Il circuito elettrico

(3) Quando gli elettroni camminano in colonna, formano una linea elettrica. Le linee di forza che partono dall’emisfero nord nello spazio ed arrivano sull’emisfero sud della calamita, sono ugualmente linee elettriche prive di conduttori. Una corrente elettrica è di conseguenza una linea di forza, priva o non di conduttore. Il conduttore, tale il suo nome, conduce soltanto. Ma, essendo fatto di elettroni, l’elettricità è per forza materiale; dato che tanto piccoli siano, gli elettroni sono vere masse. Questo significa che se queste masse si riuniscono improvvisamente su un punto solo, daranno nascita ad una massa più grande, ad un satellite per esempio. E se continuano ad arrivare in quantità su questo satellite, lo faranno crescere in ugual misura. Questo è vero e certo.
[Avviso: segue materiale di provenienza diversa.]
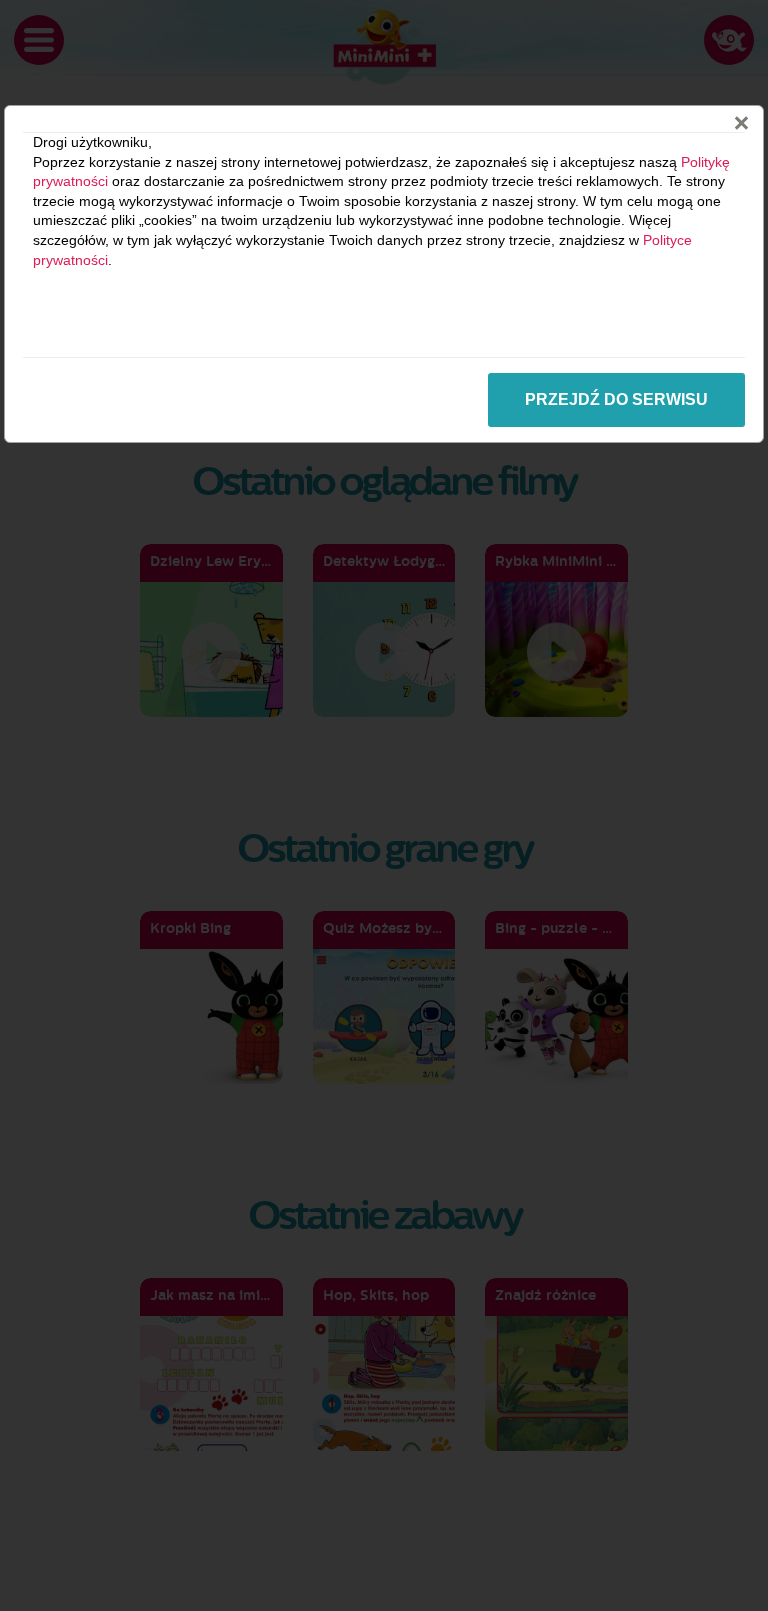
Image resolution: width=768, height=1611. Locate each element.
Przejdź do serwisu (616, 399)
(4) Con i lampi del temporale, da sempre gli uomini videro la forza elettrica e la sua potenza. E quando trovarono i mezzi per produrla, copiarono gli astri senza saperlo. Ma non lo sanno ancora, se no conoscerebbero l’attività degli astri, e tutto l’universo sarebbe loro rivelato. La comprensione di quest’attività tiene dunque a poche cose, semplicemente paragonando il generatore all’astro, come questo:

Il generatore e l’astro

8 - Il generatore e l’astro

(5) Ecco la concordanza del generatore e dell’astro che sono tutti e due delle calamite avendo bisogno dal lato APPORTO e dal lato CONSUMO degli elettroni per attivarsi, perché senza consumo non c’è apporto possibile né corrente. Qui, sulla figura di destra, questo consumo è rappresentato da un anello (visto qui in sezione) che, lo vedremo, non mancherà di dar nascita ad un satellite che sarà anche lui una vera e propria resistenza elettrica. Su queste resistenze, gli elettroni sono parzialmente consumati, e quel che rimane ritorna al generatore o all’astro. C’è dunque necessità di un circuito. Questo è formato dai conduttori di andata e ritorno sul generatore, e dalle linee di forza di andata e ritorno sull’astro, che sono altrettanto delle linee elettriche ma sprovviste di conduttore.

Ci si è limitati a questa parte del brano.